Makassar, Wartana.com – PT Pertamina Patra Niaga Regional Sulawesi telah menambah alokasi dan memperkuat sistem distribusi Bahan Bakar Minyak (BBM) jenis Biosolar serta LPG 3 kilogram di Kabupaten Bone, Sulawesi Selatan. Langkah proaktif ini diambil untuk menjaga ketersediaan pasokan dan mengatasi potensi kelangkaan di tengah dinamika kebutuhan masyarakat, yang juga menjadi perhatian serius Komisi II DPRD Kabupaten Bone.
Peningkatan alokasi ini dilakukan di atas rata-rata penyaluran harian normal untuk mengantisipasi lonjakan konsumsi.
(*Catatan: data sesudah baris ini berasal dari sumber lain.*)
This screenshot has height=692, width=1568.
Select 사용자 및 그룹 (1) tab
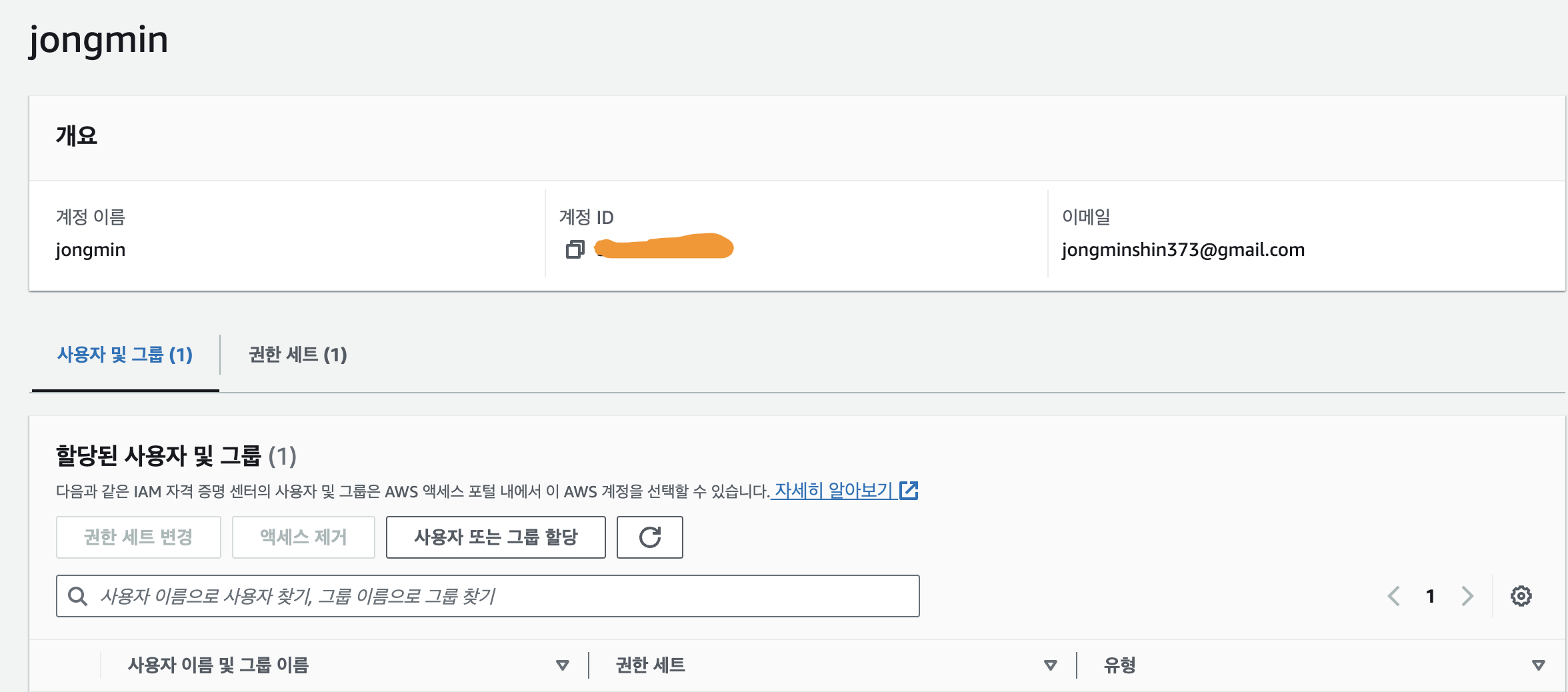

Pertamina juga memastikan ketahanan stok tetap terjaga melalui pengaturan pasokan dan distribusi yang dinamis, disesuaikan dengan kondisi riil di lapangan. Area Manager Communication, Relation & CSR Pertamina Patra Niaga Regional Sulawesi, Lilik Hardiyanto, menjelaskan bahwa pola konsumsi dan kondisi stok terus dipantau secara ketat sebagai dasar penentuan langkah penyaluran. “Pertamina akan menjaga ketersediaan pasokan melalui pengaturan distribusi yang dinamis sesuai kebutuhan lapangan, sekaligus memastikan penyaluran berjalan secara tertib dan tepat sasaran,” ujar Lilik, Minggu (9/8/2026).
Guna memastikan kelancaran distribusi dan ketepatan sasaran, Pertamina memperkuat koordinasi dengan pemerintah daerah, pengelola Stasiun Pengisian Bahan Bakar Umum (SPBU), hingga agen LPG di Kabupaten Bone. Pemantauan terhadap stok dan realisasi penyaluran melalui jaringan lembaga penyalur juga terus diintensifkan, memastikan Biosolar dan LPG 3 kg benar-benar digunakan sesuai peruntukannya. “Masukan dari Komisi II DPRD Bone menjadi bagian penting bagi kami untuk terus mengevaluasi penyaluran BBM dan LPG di wilayah Bone,” tambah Lilik.
Sebelumnya, rombongan Komisi II DPRD Bone yang dipimpin oleh Ketua Komisi II Andi Muhammad Idris telah mendatangi Kantor Pertamina Patra Niaga Regional Sulawesi di Makassar. Kunjungan tersebut bertujuan menyampaikan aspirasi masyarakat mengenai kebutuhan Biosolar dan LPG 3 kg. Hasil koordinasi tersebut mengonfirmasi komitmen Pertamina dalam menyiapkan tambahan alokasi dan menjaga stabilitas pasokan di wilayah tersebut.
Masyarakat diimbau untuk tidak melakukan panic buying dan membeli BBM serta LPG sesuai kebutuhan agar distribusi tetap berjalan merata. Pertamina juga mengajak masyarakat untuk turut mengawasi proses distribusi. Apabila menemukan dugaan penyimpangan atau kendala penyaluran, laporan dapat disampaikan melalui Pertamina Customer Solution 135 untuk diverifikasi dan ditindaklanjuti sesuai mekanisme yang berlaku.